Financial volatility exhibits several well-documented empirical regularities:

1. **Volatility Clustering**: High (low) volatility tends to be followed by high (low) volatility
2. **Fat Tails**: Return distributions have heavier tails than the normal distribution
3. **Leverage Effect**: Negative returns are associated with larger increases in volatility than positive returns
4. **Mean Reversion**: Volatility tends to revert to a long-run mean
5. **Long Memory**: Volatility shocks persist for extended periods

In [None]:
# Visualize returns and distribution
fig, axes = plt.subplots(2, 2, figsize=(15, 10))

# Time series plot
axes[0, 0].plot(returns.index, returns.values, linewidth=0.5, color='navy', alpha=0.7)
axes[0, 0].set_title('S&P 500 Daily Returns', fontsize=12, fontweight='bold')
axes[0, 0].set_ylabel('Return (%)')
axes[0, 0].axhline(y=0, color='red', linestyle='--', linewidth=0.5)
axes[0, 0].grid(True, alpha=0.3)

# Histogram with normal overlay
axes[0, 1].hist(returns.values, bins=100, alpha=0.7, color='navy', density=True, edgecolor='black')
mu, std = returns.mean(), returns.std()
x = np.linspace(returns.min(), returns.max(), 100)
axes[0, 1].plot(x, stats.norm.pdf(x, mu, std), 'r-', linewidth=2, label='Normal Distribution')
axes[0, 1].set_title('Distribution of Returns', fontsize=12, fontweight='bold')
axes[0, 1].set_xlabel('Return (%)')
axes[0, 1].set_ylabel('Density')
axes[0, 1].legend()
axes[0, 1].grid(True, alpha=0.3)

# Absolute returns (proxy for volatility)
abs_returns = np.abs(returns)
axes[1, 0].plot(abs_returns.index, abs_returns.values, linewidth=0.5, color='darkred', alpha=0.7)
axes[1, 0].set_title('Absolute Returns (Volatility Proxy)', fontsize=12, fontweight='bold')
axes[1, 0].set_ylabel('|Return| (%)')
axes[1, 0].set_xlabel('Date')
axes[1, 0].grid(True, alpha=0.3)

# ACF of absolute returns (volatility clustering)
from statsmodels.graphics.tsaplots import plot_acf
plot_acf(abs_returns.values, lags=50, ax=axes[1, 1], alpha=0.05)
axes[1, 1].set_title('ACF of Absolute Returns', fontsize=12, fontweight='bold')
axes[1, 1].set_xlabel('Lag')
axes[1, 1].grid(True, alpha=0.3)

plt.tight_layout()
plt.show()

# Print statistics
print("\n" + "="*60)
print("STYLIZED FACTS ANALYSIS")
print("="*60)
print(f"Mean return: {returns.mean():.4f}%")
print(f"Volatility (std): {returns.std():.4f}%")
print(f"Skewness: {returns.skew():.4f} (normal = 0)")
print(f"Excess Kurtosis: {returns.kurtosis():.4f} (normal = 0)")
print(f"\n✓ Fat tails confirmed: Excess kurtosis = {returns.kurtosis():.2f} >> 0")
print(f"✓ Volatility clustering visible in absolute returns plot")

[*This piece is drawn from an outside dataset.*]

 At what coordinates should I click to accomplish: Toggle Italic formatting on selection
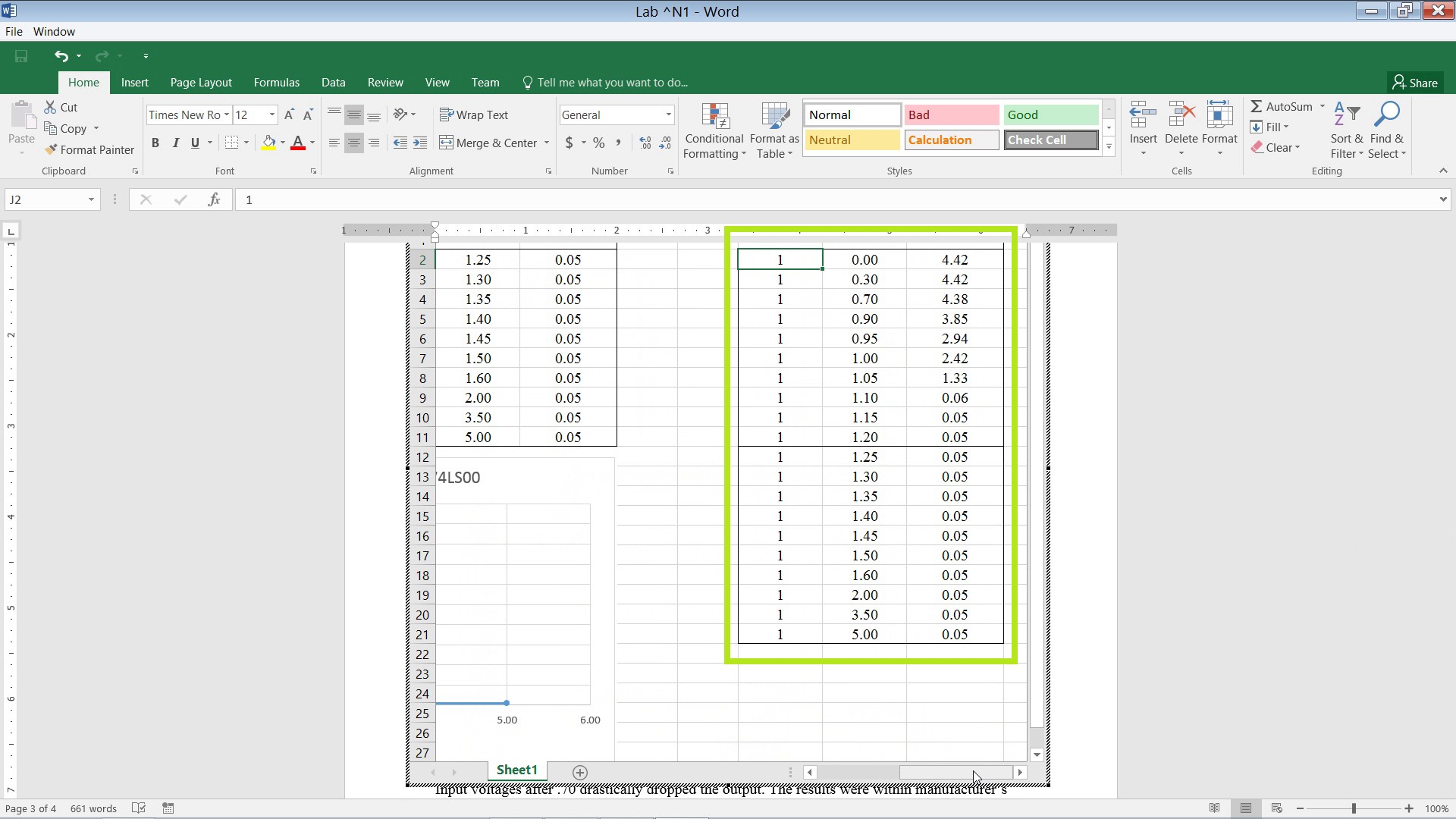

## 3. EWMA (Exponentially Weighted Moving Average)

### Simple Volatility Model

The EWMA model is a simple approach for estimating volatility that gives more weight to recent observations:

$$\sigma_t^2 = \lambda \sigma_{t-1}^2 + (1-\lambda) r_{t-1}^2$$

where:
- $\lambda$: Decay factor (typically 0.94 for daily data, RiskMetrics uses 0.94)
- $\sigma_t^2$: Conditional variance at time t
- $r_t$: Return at time t

**Key Properties:**
- Simple recursive formula
- No parameters to estimate (λ often fixed)
- More weight on recent observations
- Special case of IGARCH (Integrated GARCH) with $\alpha + \beta = 1$

**RiskMetrics (J.P. Morgan):**
- Popularized EWMA for VaR calculations
- Recommended $\lambda = 0.94$ for daily data
- Recommended $\lambda = 0.97$ for monthly data

In [None]:
from arch.univariate import EWMAVariance, ConstantMean

mdl = ConstantMean(returns, volatility=EWMAVariance(0.94))
ewma_fit = mdl.fit()
ewma_fit.summary()
ewma_vol = ewma_fit.conditional_volatility

In [None]:
# Compute fitted volatilities using EWMA parameters
T = len(returns)
sigma2_manual = np.zeros(T)
sigma2_manual[0] = returns.var()
for t in range(1, T):
    sigma2_manual[t] = 0.06 * (returns.iloc[t-1])**2 + 0.94 * sigma2_manual[t-1]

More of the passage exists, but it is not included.